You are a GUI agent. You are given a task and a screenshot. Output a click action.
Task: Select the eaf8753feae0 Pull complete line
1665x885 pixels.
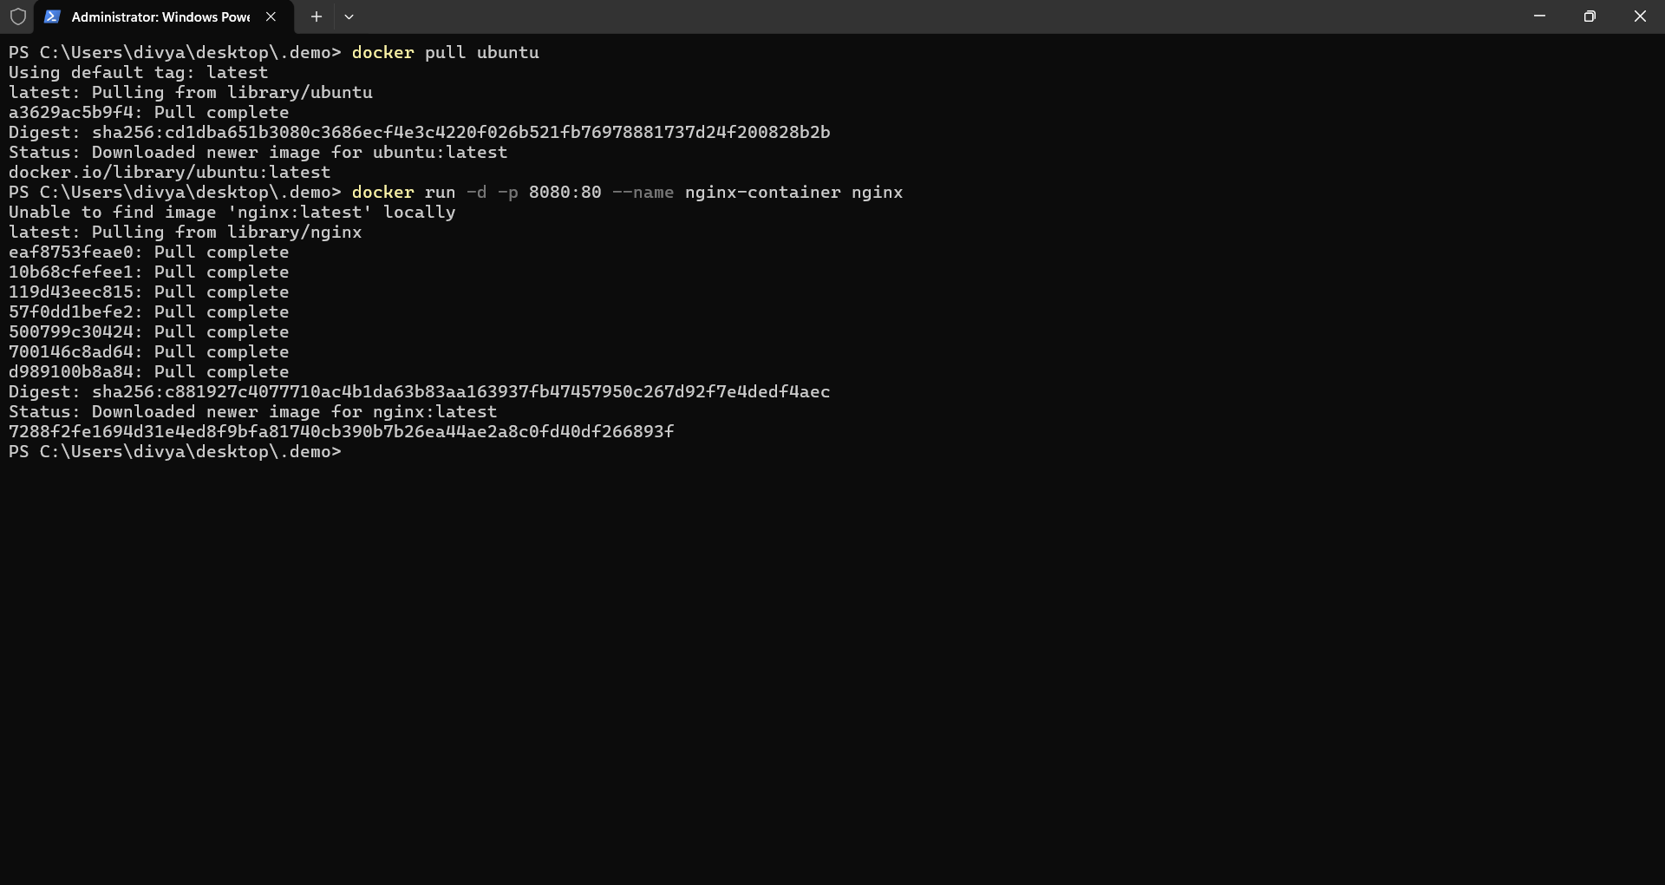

════

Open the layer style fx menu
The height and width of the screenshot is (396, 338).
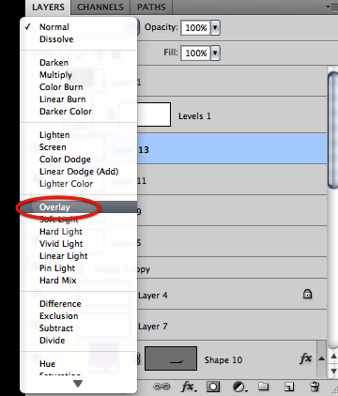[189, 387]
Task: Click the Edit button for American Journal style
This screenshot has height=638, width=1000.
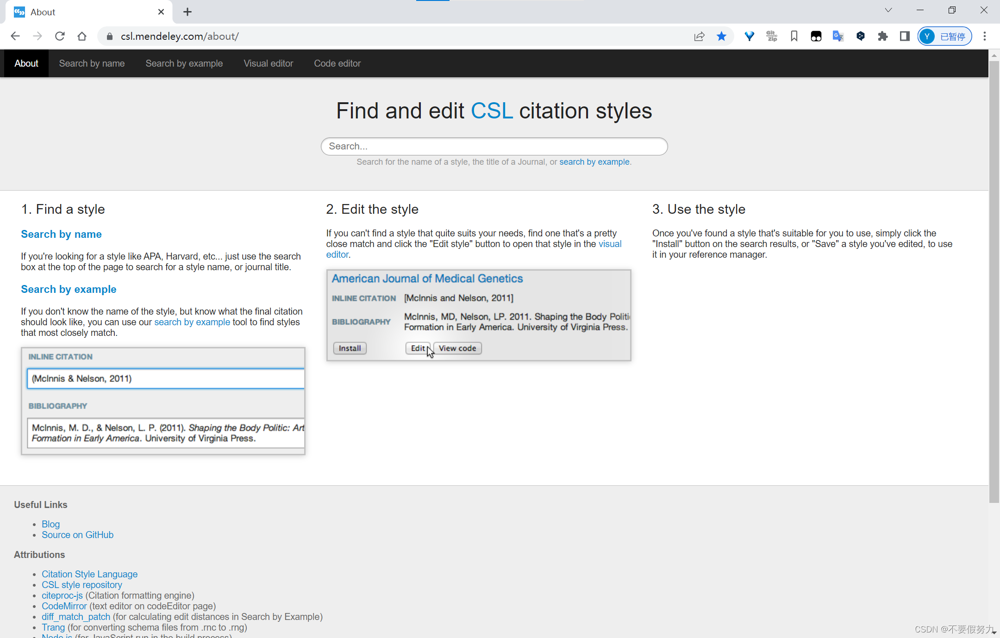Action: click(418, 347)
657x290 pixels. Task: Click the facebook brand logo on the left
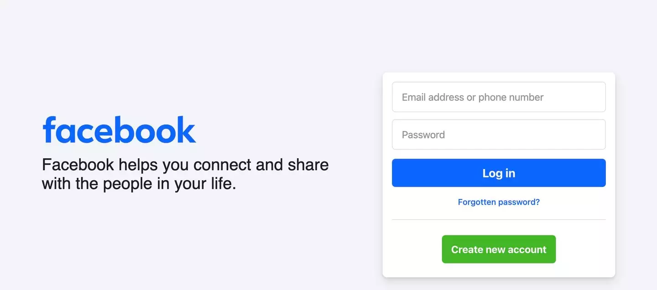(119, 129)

════

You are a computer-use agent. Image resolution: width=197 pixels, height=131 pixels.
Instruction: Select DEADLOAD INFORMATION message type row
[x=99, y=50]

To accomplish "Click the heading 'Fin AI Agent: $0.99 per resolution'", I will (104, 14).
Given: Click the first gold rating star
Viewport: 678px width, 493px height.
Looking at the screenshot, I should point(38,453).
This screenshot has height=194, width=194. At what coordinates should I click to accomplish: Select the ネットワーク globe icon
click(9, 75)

════

- Task requirements
Lines in the material above that contain "style": how many are there? Reply with the number only.

- Exercise answer
2